EXTRACTED DATA:
= Beginning of Section =

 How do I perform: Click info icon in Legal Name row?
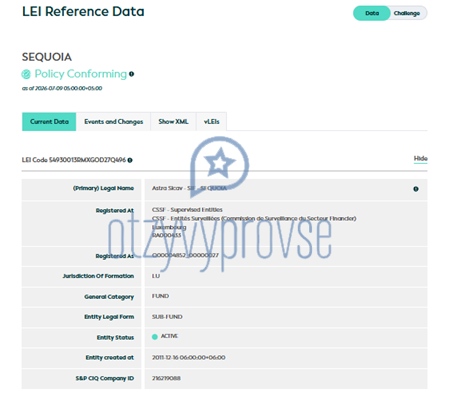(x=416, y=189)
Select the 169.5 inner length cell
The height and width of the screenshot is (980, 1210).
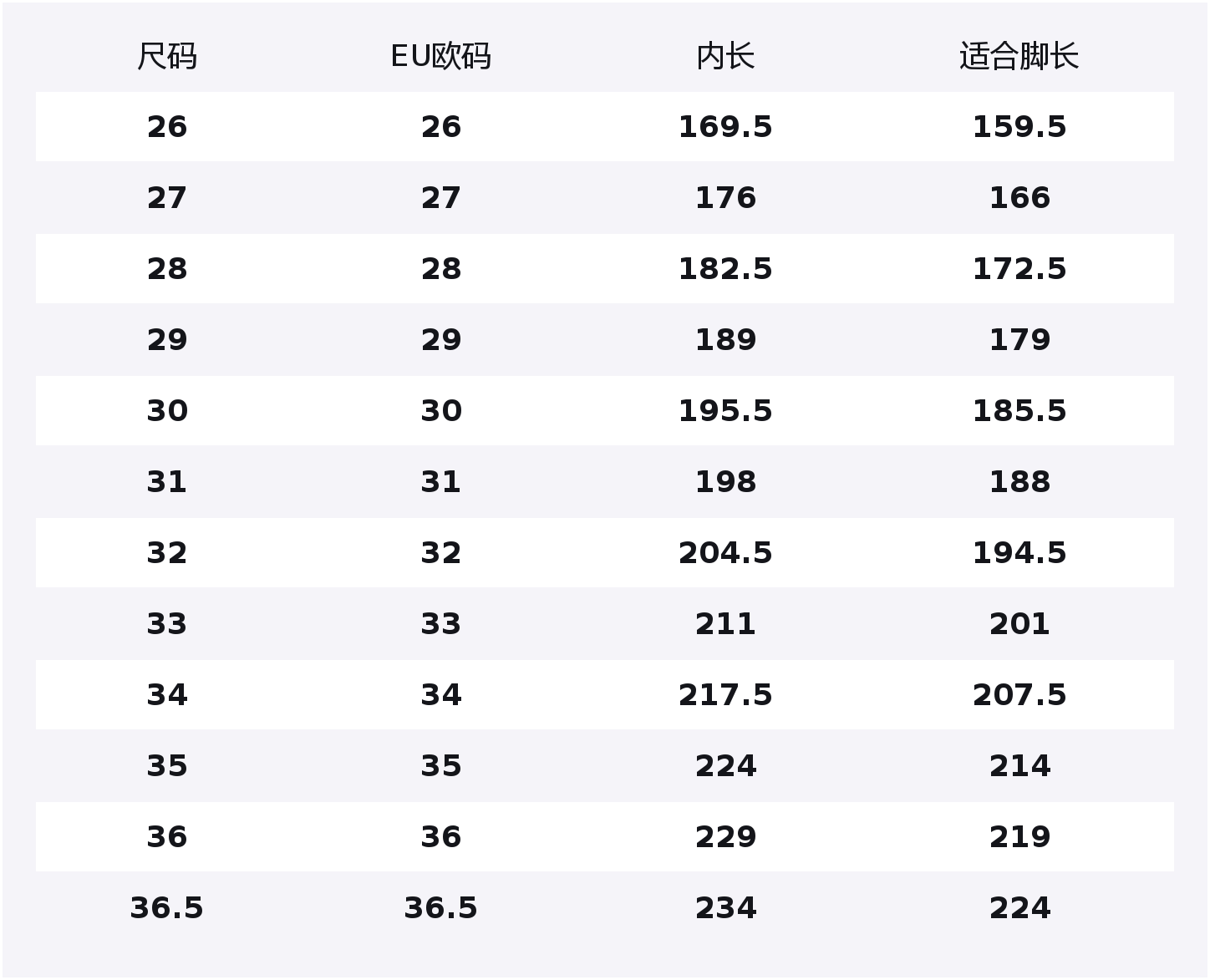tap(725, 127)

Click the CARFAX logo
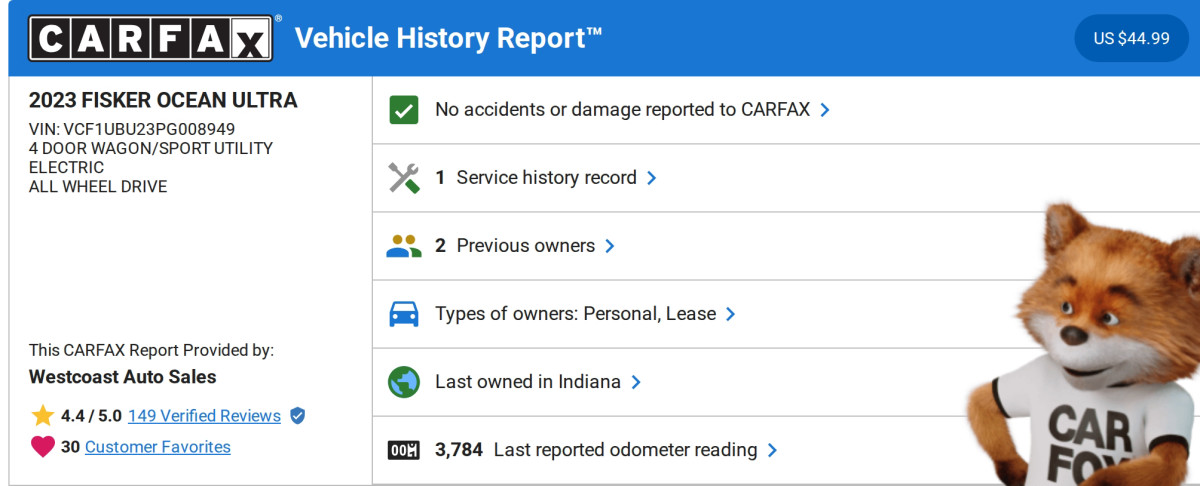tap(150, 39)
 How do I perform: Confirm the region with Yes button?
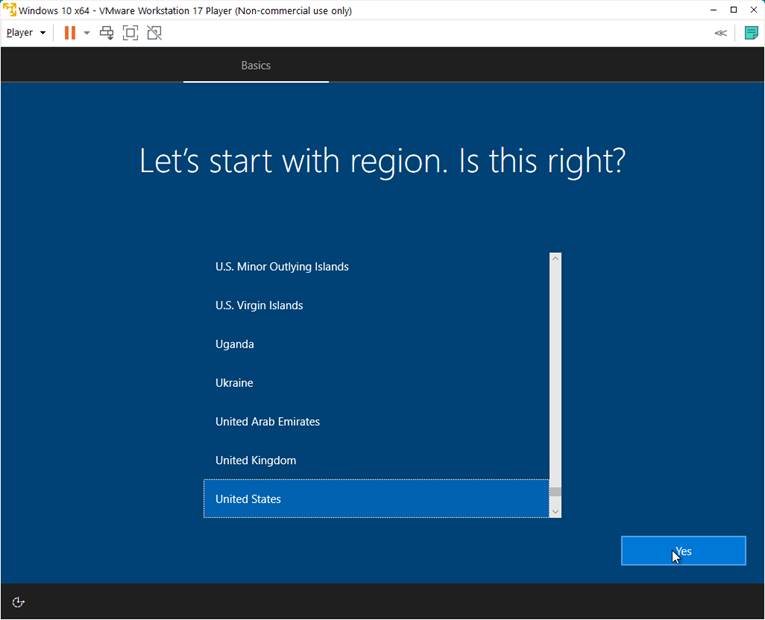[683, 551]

= End of Section =

TASK:
Omit the images; transcribe the listing verbatim.

EXERCISE SOLUTION:
 How do I perform: Click info icon in Legal Name row?
(x=416, y=189)
Select the 169.5 inner length cell
The height and width of the screenshot is (980, 1210).
tap(725, 127)

Click the CARFAX logo
tap(150, 39)
 How do I perform: Confirm the region with Yes button?
[683, 551]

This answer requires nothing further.